26 Nov 2010, Custody Risk, Risk magazine
HSBC has negotiated this environment with skill. It was reappointed as custodian for a corporate pension fund as well as winning a custody and administration mandate from a large asset management group and a mandate from a sovereign wealth fund. Clients chose HSBC for a variety of reasons – access to broader banking services, a quality global custody service and its strong capital base. The group’s strength in emerging markets has also been an important factor.
A significant innovation this year was the OneHSBC initiative. This aimed to bring processes, products and systems together to make it easier for customers to do business. It involved the introduction of a new corporate actions platform, a new web front end, a new prime services product offering and the roll out of an enhanced market intelligence service.

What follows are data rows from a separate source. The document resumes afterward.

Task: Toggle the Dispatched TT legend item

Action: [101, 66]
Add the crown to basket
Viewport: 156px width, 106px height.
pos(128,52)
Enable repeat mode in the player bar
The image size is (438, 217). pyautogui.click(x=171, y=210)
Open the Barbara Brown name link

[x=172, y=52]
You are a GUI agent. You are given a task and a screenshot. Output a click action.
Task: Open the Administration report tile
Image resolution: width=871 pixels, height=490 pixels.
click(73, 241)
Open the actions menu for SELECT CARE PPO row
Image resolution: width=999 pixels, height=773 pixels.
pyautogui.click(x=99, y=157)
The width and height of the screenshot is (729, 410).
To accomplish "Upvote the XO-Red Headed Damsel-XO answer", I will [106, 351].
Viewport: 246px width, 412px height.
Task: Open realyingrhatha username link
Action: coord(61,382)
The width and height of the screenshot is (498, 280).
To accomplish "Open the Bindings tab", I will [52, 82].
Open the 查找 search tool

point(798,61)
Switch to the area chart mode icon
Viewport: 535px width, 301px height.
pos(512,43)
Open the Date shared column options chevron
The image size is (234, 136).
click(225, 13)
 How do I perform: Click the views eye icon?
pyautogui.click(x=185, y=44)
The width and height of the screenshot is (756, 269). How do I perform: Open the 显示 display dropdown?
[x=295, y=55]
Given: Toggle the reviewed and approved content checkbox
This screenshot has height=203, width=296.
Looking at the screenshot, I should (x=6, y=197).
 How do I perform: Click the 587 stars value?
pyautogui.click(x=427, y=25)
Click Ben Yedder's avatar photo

In addition to a number of enhancements to the HSBCnet internet portal, the year also saw the integration of Thomas Murray market data for Agentbanks, which completed the HSBC Securities Services sub-custody network. The internet transfer agency has meant a new version of its investor software and improved archiving and admin functions.
The group continued to implement the FXHub this year, which continued to reduce the degree of manual intervention between internal groups.
The group’s services now include an extensive custody and sub-custodian network; trade processing and settlement; asset servicing and cash management; and a flexible securities lending programme that provides either agency, principal, third-party agency or exclusive service arrangements.
HSBC has sought out groups with financial strength and a trusted brand at a time when counterparty risk is in the front of all asset managers’ minds. The judges lauded its strong performance and excellent reputation.